Veja os setores e exportadores habilitados para linha de crédito de R$ 15 bilhões do governo federal

O governo publicou nesta semana portaria que define os setores que poderão acessar os recursos adicionais de R$ 15 bilhões do Plano Brasil Soberano, anunciados no mês passado.
Trata-se de uma linha de crédito que foi inicialmente utilizada durante o tarifaço imposto pelo presidente dos Estados Unidos, Donald Trump, agora utilizada também para ajudar as empresas afetadas pela guerra no Oriente Médio.
De acordo com o governo, os critérios priorizaram indústrias de maior intensidade tecnológica e com relevância estratégica para o país, além daquelas que tiveram suas exportações afetadas por medidas tarifárias dos EUA (seção 232) e pela guerra no Oriente Médio.
A seleção também considerou a relevância dos setores para o comércio exterior brasileiro, incluindo cadeias estratégicas e aqueles que apresentam vulnerabilidade externa, com déficit na balança comercial, explicou o governo.
“A medida fortalece cadeias estratégicas e reduz vulnerabilidades externas (…). A inclusão de minerais críticos e terras raras reflete a centralidade desses insumos nas cadeias globais de valor, especialmente em energia, defesa, semicondutores e mobilidade elétrica”, disse o ministro do Desenvolvimento, Márcio Elias Rosa.

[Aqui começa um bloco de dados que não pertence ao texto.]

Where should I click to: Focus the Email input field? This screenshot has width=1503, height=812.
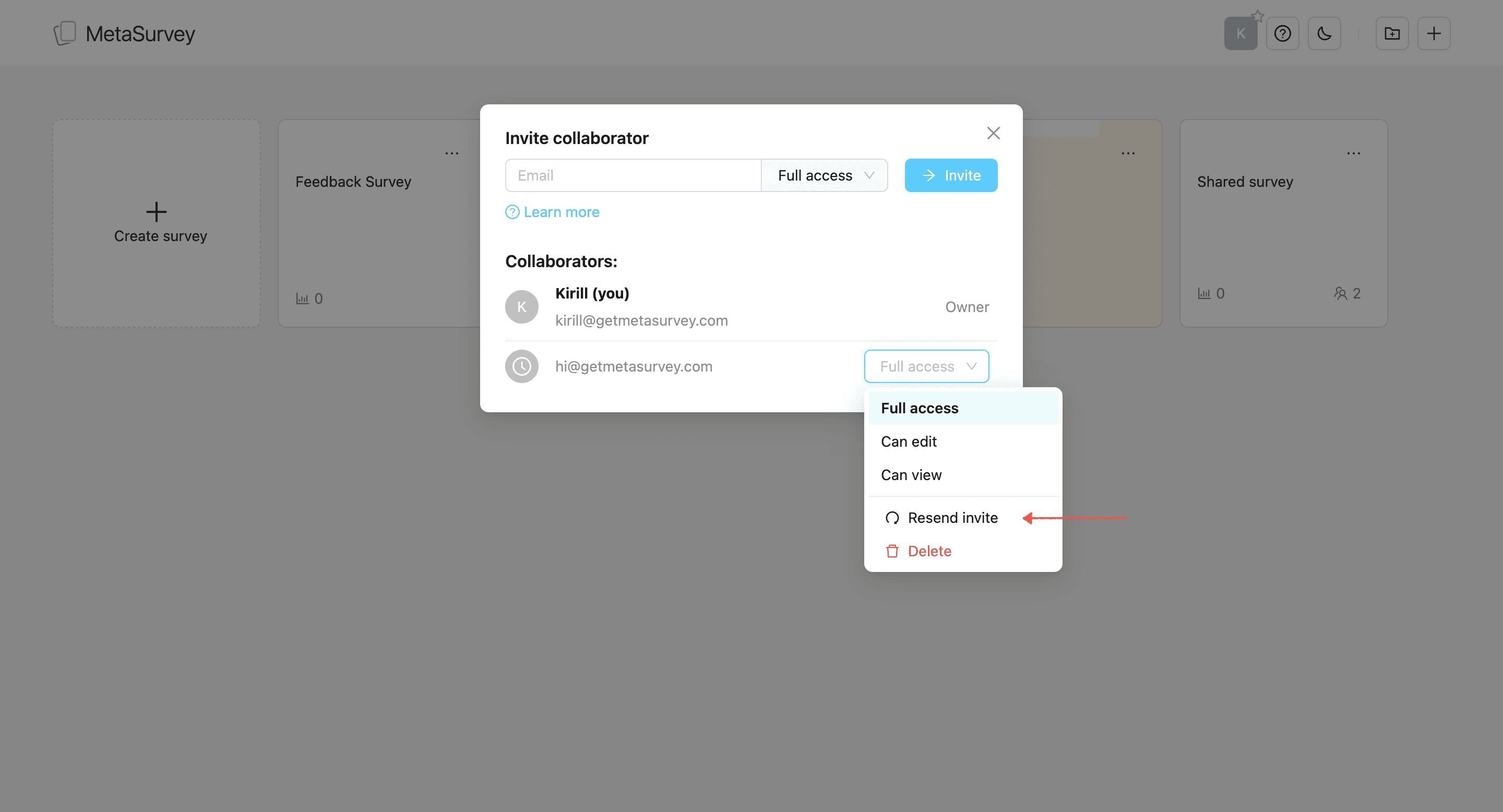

Setores e exportadores elegíveis
Entre os setores habilitados, estão: máquinas, equipamentos e setor automotivo; produtos químicos e farmacêuticos; eletrônicos e equipamentos de informática; aeronáutica e demais equipamentos de transporte; máquinas elétricas, geradores e equipamentos industriais; borracha e plásticos industriais; têxtil e cadeia de transformação associada; e minerais críticos e terras raras.
Também estão contemplados exportadores e fornecedores afetados pela Seção 232 da lei comercial dos EUA, bem como daquelas que exportam para o Golfo Pérsico. Os países do Oriente Médio definidos na portaria são: Arábia Saudita, Bahrein, Catar, Emirados Árabes Unidos, Iraque, Irã, Kuwait e Omã.
“São elegíveis as empresas cujo percentual de faturamento com exportação para esses destinos e produtos tenha sido, em 12 meses, igual ou superior a 5% do faturamento total no mesmo período”, informa o governo.
Uso dos recursos
Pelas regras, os recursos da linha de crédito podem ser usados para: capital de giro; aquisição de bens de capital ou investimentos para adaptação de atividade produtiva; investimentos para ampliar a capacidade produtiva ou o adensamento da cadeia de produção; e investimento em inovação tecnológica ou adaptação de produtos, serviços e processos.
Os recursos são oriundos do superavit do Fundo de Garantia à Exportação (FGE) e as taxas de juros dos empréstimos ainda têm de ser definidas, o que deve acontecer nesta semana em reunião do Conselho Monetário Nacional (CMN), diz o governo.